*** Opening of Data section ***

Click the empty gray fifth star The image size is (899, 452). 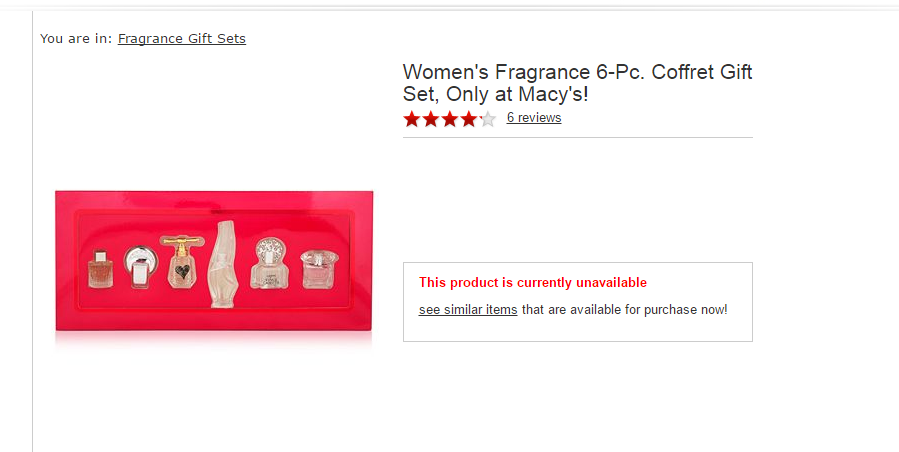[x=487, y=119]
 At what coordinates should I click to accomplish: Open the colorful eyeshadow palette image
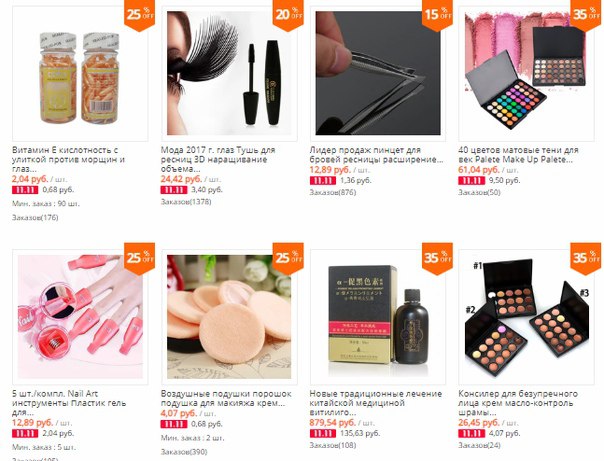(x=527, y=73)
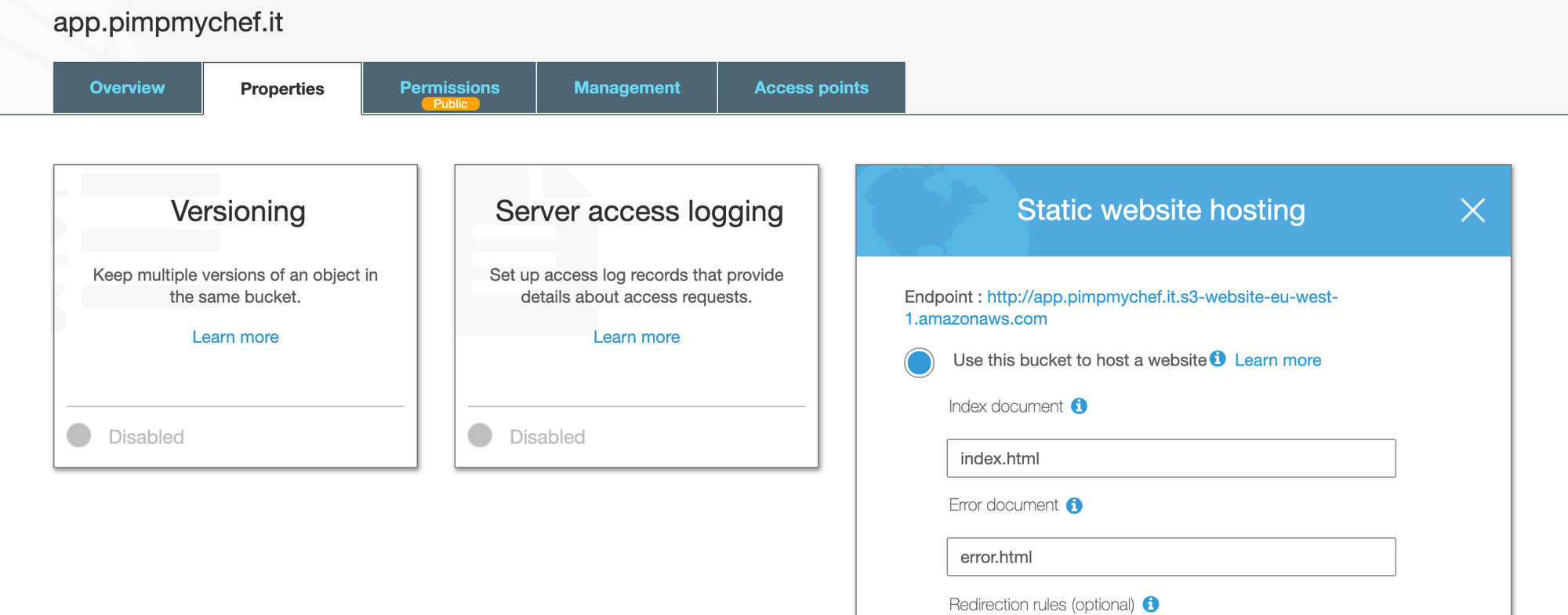This screenshot has height=615, width=1568.
Task: Click the Index document input field
Action: point(1171,458)
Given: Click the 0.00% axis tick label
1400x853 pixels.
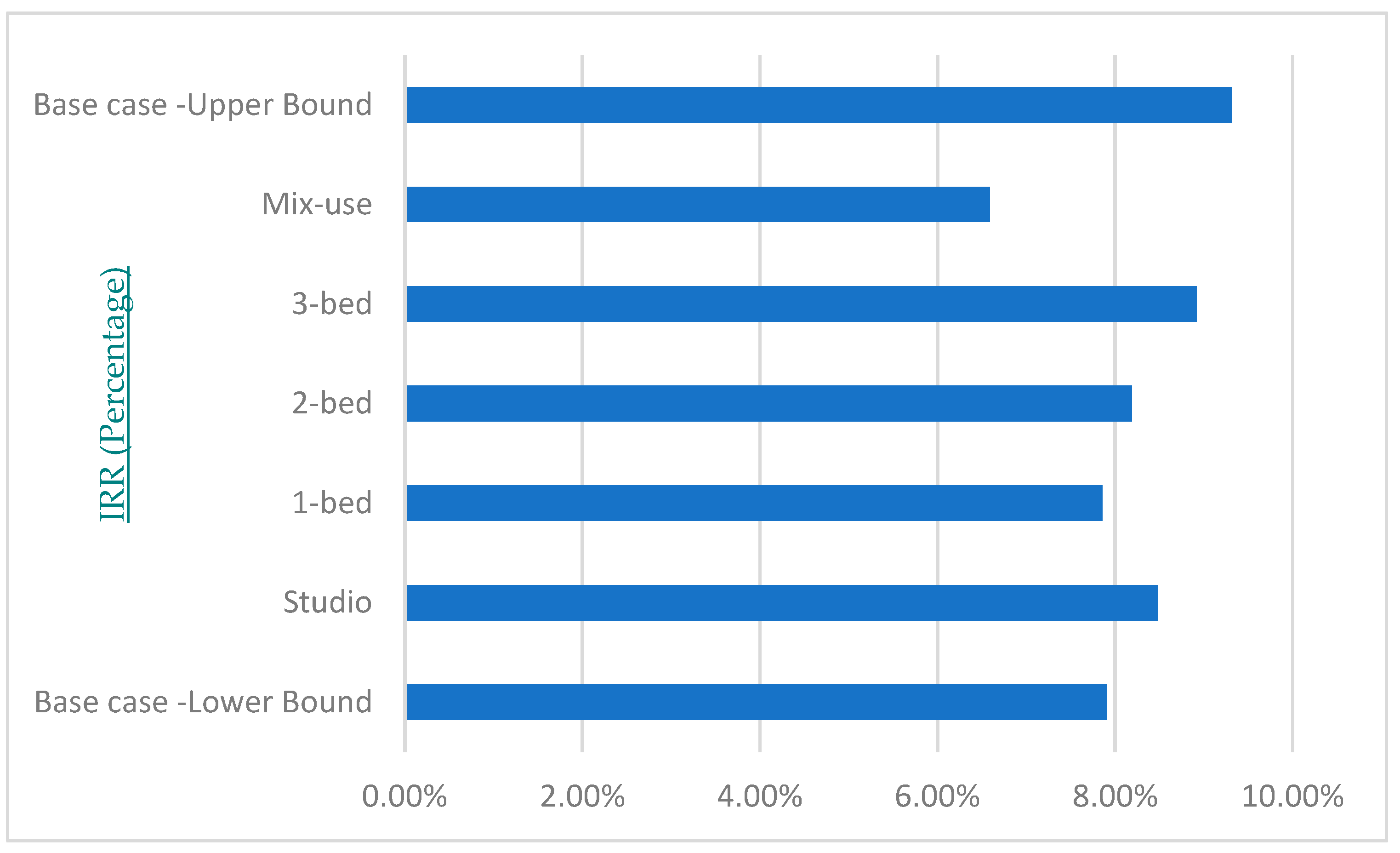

*** Close of Data section ***

◆ Exercise description
Please copy the lines exactly, beginning at the one containing "At what coordinates" and ending at the last line of the records above, both included, with the pictures left out.

◆ Written reply
 At what coordinates should I click to accomplish: Open the colorful eyeshadow palette image
(x=527, y=73)
This screenshot has height=615, width=1568.
Task: Click the Index document input field
Action: point(1171,458)
Given: Click the 0.00% axis tick label
1400x853 pixels.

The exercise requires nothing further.